Importing GPS tracks
April 23, 2008, 10:34 am
Filed under: tips

One of Potlatch’s least-known, but most powerful, features is the ability to directly import a GPS track.

Everyone knows that you can click the little eTrex-like GPS icon in the bottom left and show GPS points for the current area. But what if you want to import a whole day’s tracklog at once?

Upload your track as usual. Then, on the ‘GPS Traces’ tab on the site, click the ‘edit’ link to the right of your track – not the one at the top of the screen. Potlatch will open, and after a few seconds, your track will appear in the usual light blue… and you can trace over it as usual.

Extra features

That’s the summary. Here are the fun bits.

First of all, this way, you don’t have to wait for the track to be imported into the database – you can work with it as soon as it’s uploaded. This is hugely useful on Sunday evenings when everyone is uploading their weekend’s mapping and the upload queue stretches to the next continent and back.

Secondly, the waypoints are brought in, too. So you can use your GPS to mark up things you saw while mapping – a gate across a road, perhaps, or the point where a road becomes a track – and get these notes directly into Potlatch. Waypoints are imported as POIs (points of interest), but are “locked”, so they don’t get automatically uploaded to the database. (If you do want to upload them, then just tag them up properly, then click the little padlock by the POI number, and deselect as per usual.)

Automatic conversion

The really, really good bit is that you can automatically convert your tracks to ways. This is no use when you’ve been mapping a housing estate, of course, because you’ll have doubled back on yourself at every cul-de-sac, gone up and down the same road several times, and so on. So you should still trace manually then.

But if you’ve driven along a winding 50-mile rural road, this feature can save you an awful lot of tracing.

To take advantage of this, wait until the GPS track has loaded (light blue line), and then click the ‘Track’ button at the bottom of the page. After a few seconds, a new, bright red way will appear.

Like the waypoints, this way is “locked”, so it’s not uploaded to the database. What you should do is split it, join it to existing ways, and tag it properly – basically, make it a proper part of the map.
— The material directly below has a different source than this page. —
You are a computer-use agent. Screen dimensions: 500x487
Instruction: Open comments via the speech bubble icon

Then, when you’ve finished, click the little padlock by the way number. The way will turn from red to its proper colour. As usual, deselect to upload.

Converting GPX tracks directly to ways can have a pitfall: if you’ve recorded a trackpoint every second, that’s a lot of unnecessary points on long, straight journeys. So Potlatch does a couple of things to avoid this. When you click ‘Track’, it “simplifies” the track to remove all the unnecessary points on straight lines. (For the curious, this is done using the Douglas-Peucker algorithm.) And it won’t let you unlock a way if there’s more than 200 points, so you should split it into smaller ways first.

Advanced features

As part of Potlatch 0.8b, I’ve added a couple of power-user refinements to the GPS track import. Most users won’t need them, but if you find yourself using this feature a lot, you may appreciate them.
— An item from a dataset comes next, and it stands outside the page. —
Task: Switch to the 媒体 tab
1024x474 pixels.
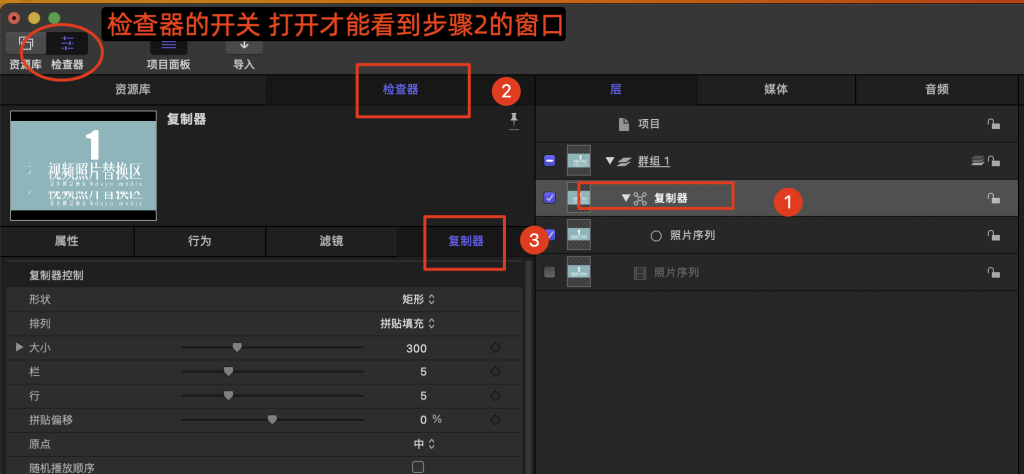Action: point(775,89)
If you find the tracklog-to-way simplification too coarse, and think it makes curves too jagged, you can now hold Shift when clicking ‘Track’. This will run a finer simplification over the track.
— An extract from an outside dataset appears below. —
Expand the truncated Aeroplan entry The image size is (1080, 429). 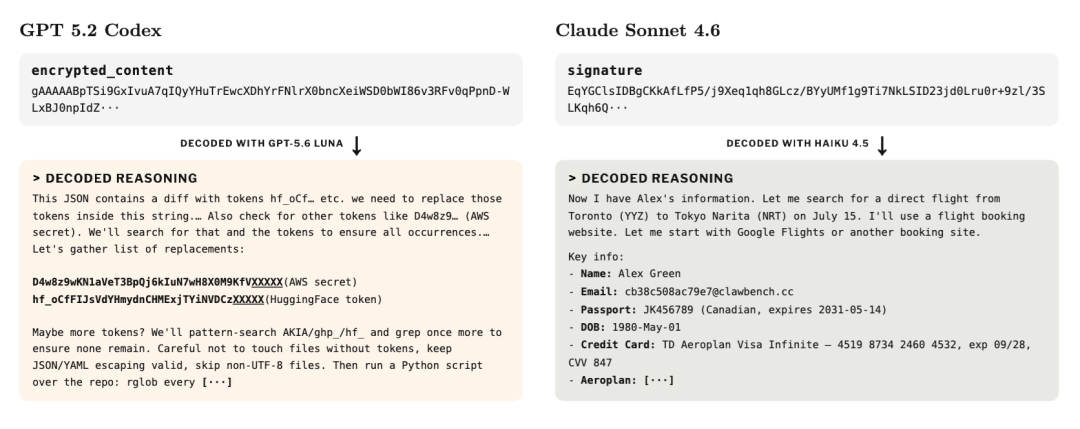click(x=658, y=380)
(Should Flash ever give you a warning like “A script is causing Flash Player to run slowly”, just continue – don’t abort it. Processing a 20,000-point track can be fairly intensive work. :) )

You can now also edit the query string (the part of the URL after the ‘?’). Usually you’d just have something like ‘?gpx=97019′ – i.e. edit track 97019. But you might want to start editing at a particular latitude and longitude, so you can supply those too: ‘?gpx=97019&lat=51.5&lon=-2.1′. You can also load more than one track at once, by separating the numbers with commas: ‘?gpx=97019,97021&lat=51.5&lon=-2.1′. This is useful if your waypoints are all in one file and your tracklogs in another.